Рано темнеет зимой и на Авалоне, а потому, отправив вместе с закатом малышей в дом, сама Реджина вышла на улицу лишь когда взошла луна, а пелена тьмы стала непроглядной. На улице не было ни души, когда Корбу скользила от главного храма к дому, построенному специально для Кайдена, где нередко оставались и дети. Здесь обстановка была совершенно иная, непохожая на храм именно здесь они могли чувствовать себя одной семьей.
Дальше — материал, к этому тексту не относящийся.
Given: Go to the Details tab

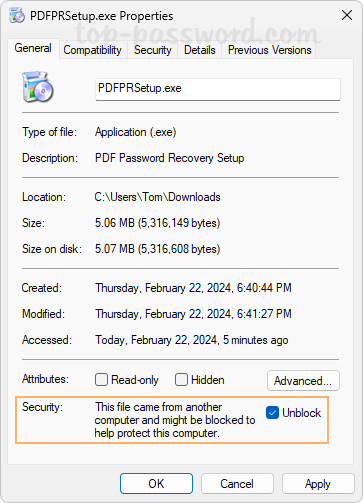Looking at the screenshot, I should pyautogui.click(x=200, y=50).
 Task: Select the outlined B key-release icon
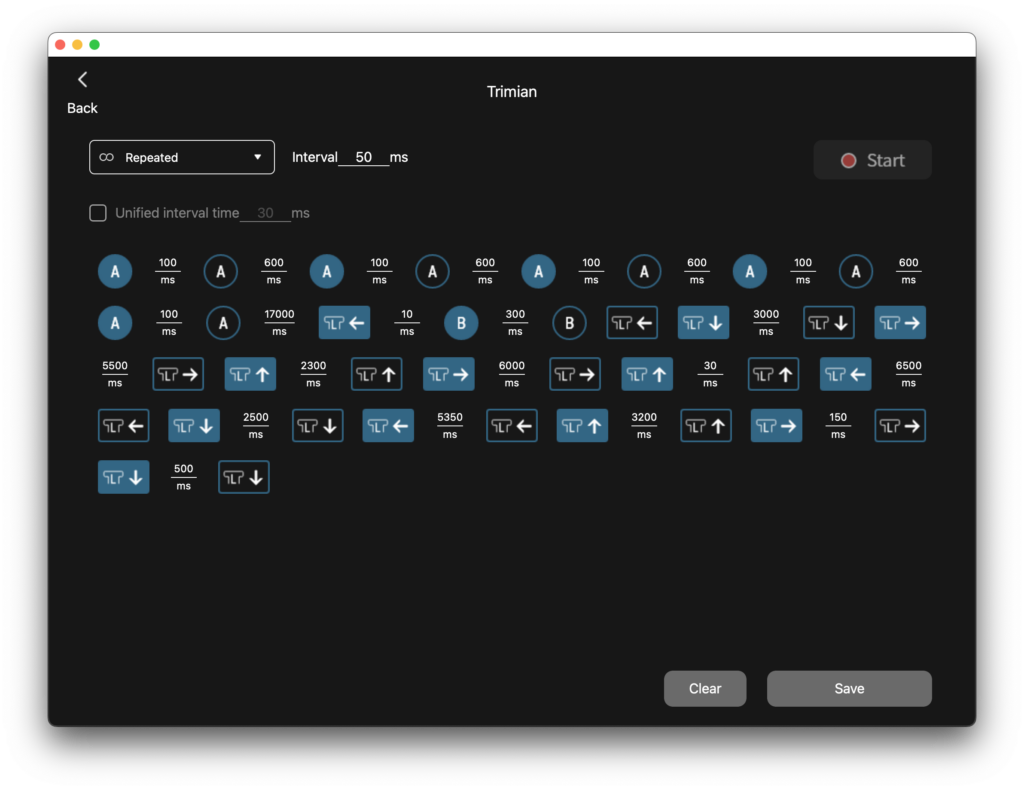pyautogui.click(x=569, y=323)
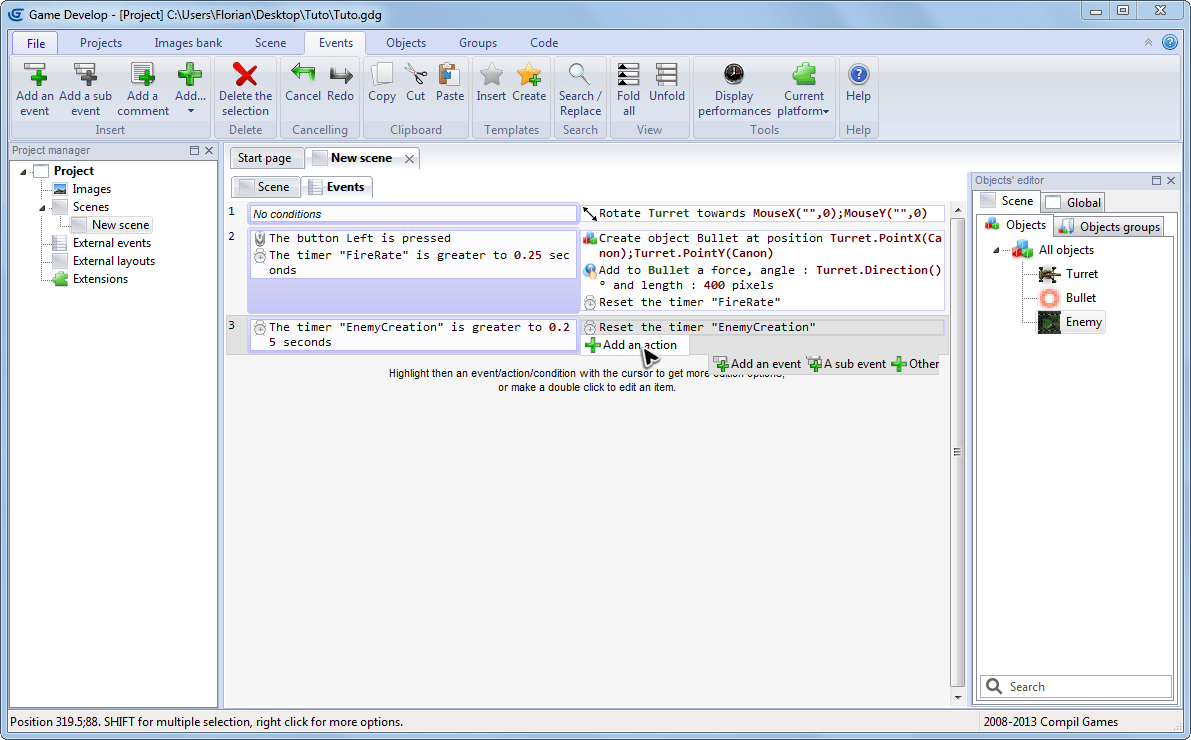
Task: Open the Start page tab
Action: coord(265,158)
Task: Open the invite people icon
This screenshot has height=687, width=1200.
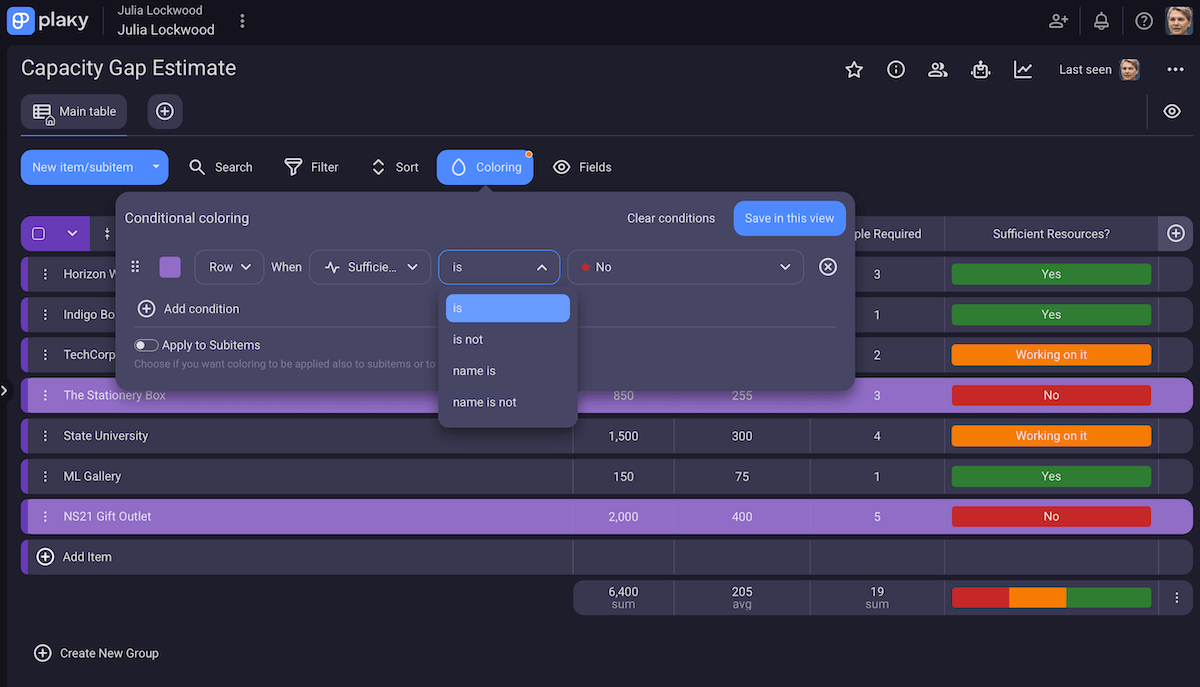Action: click(x=1058, y=20)
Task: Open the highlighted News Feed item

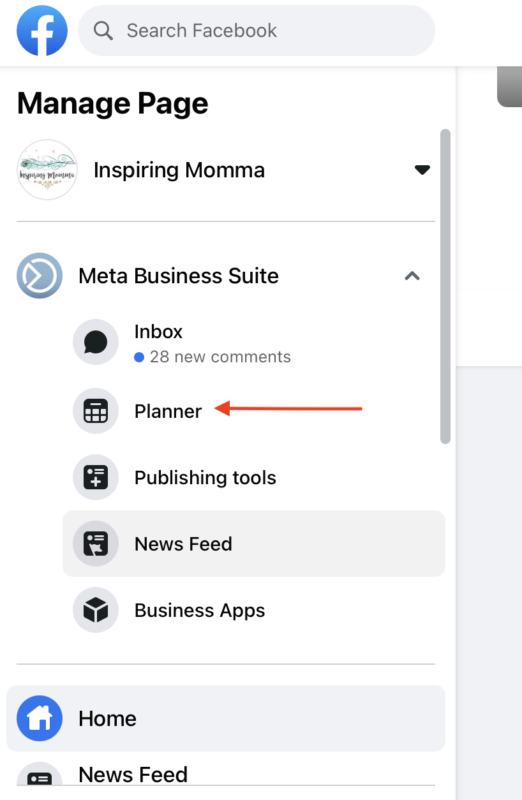Action: (254, 544)
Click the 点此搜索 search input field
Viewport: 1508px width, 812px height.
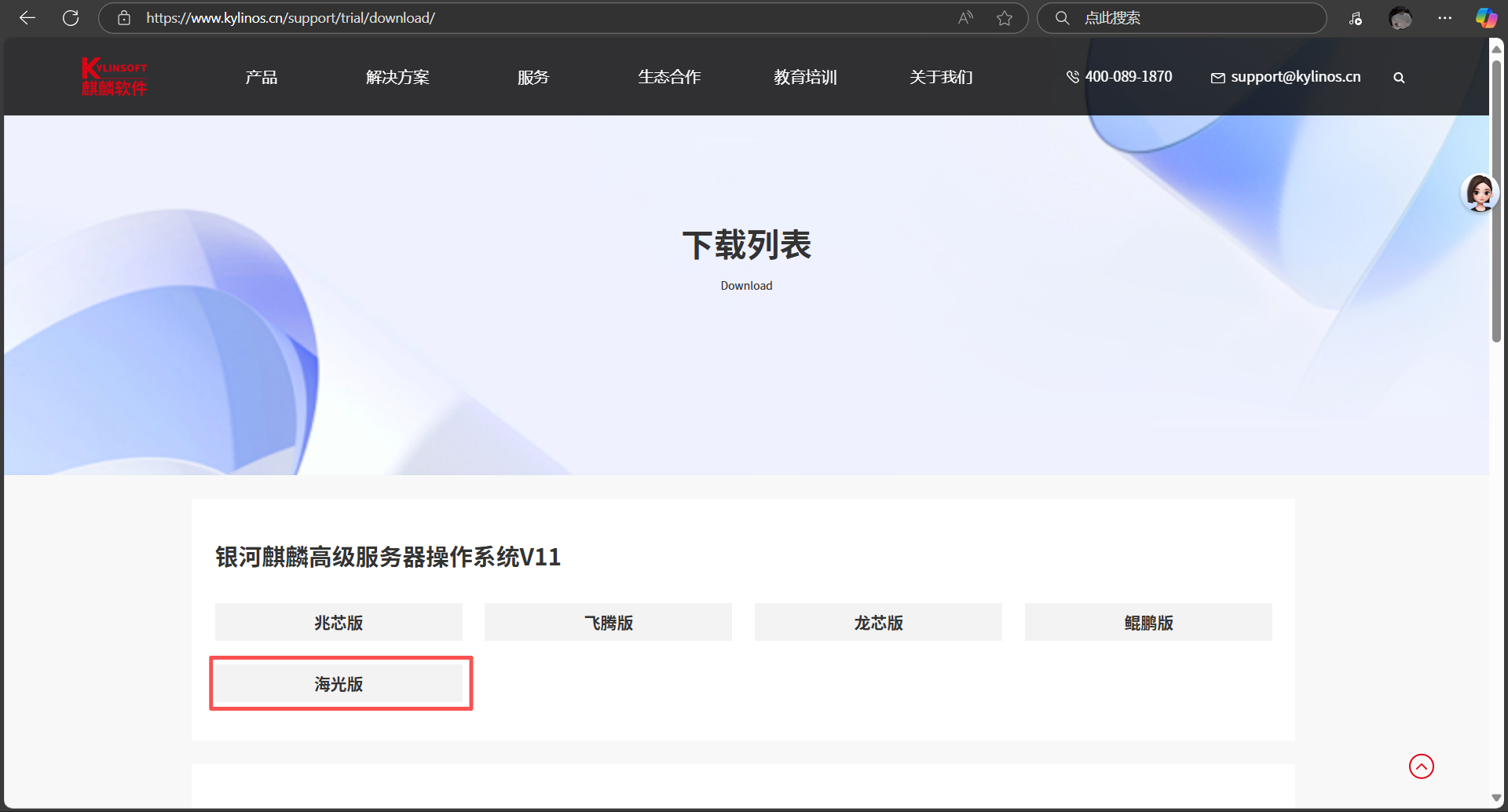pos(1178,17)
Подходя к дому, Реджина уже знала, что Аркелл прибыл, потому что голова его драконихи, оставленной за пределами жреческого города, блуждала чуть над стеной, с любопытством разглядывая дома и огни в них. Завидев Реджину, Скара замерла, а затем спряталась за стеной. Кайден говорил, что это потому что она чувствует неприятие Корбу. Сама жрица считала, что это потому что драконам и впрямь лучше держаться от нее подальше.
Дом полон разговоров, веселых возгласов, смеха и звона кубков, тарелок и чаш. Семья проводит время за ужином и Реджина невольно улыбается, прежде чем переступить порог дома, плотно закрыв за собой дверь с тем, чтобы не выпустить тепло. Она снимает свой меховой плащ у входа и закрывает за собой еще одну дверь, прежде чем войти внутрь, где за столом и собрались теперь Кайден и дети.
- Ты здесь, - на выдохе произносит она, улыбаясь, а затем обнимает мужчину за шею, едва он встает. Дети продолжают весело болтать, хохотать и баловаться, но сейчас Реджина не расположена к тому, чтобы делать им замечания, - Я рада, что ты прилетел. Все хорошо? Вы хорошо перенесли дорогу? Ты же знаешь, зимой туманы становятся плотнее… - она говорит какую-то ерунду, потому что не может заставить себя собраться. Жрица рада, что Кайден здесь, страхи ее отступают, когда она оказывается заключенной в его объятиях, ощущая как лед ее рук, согревает тепло его кожи.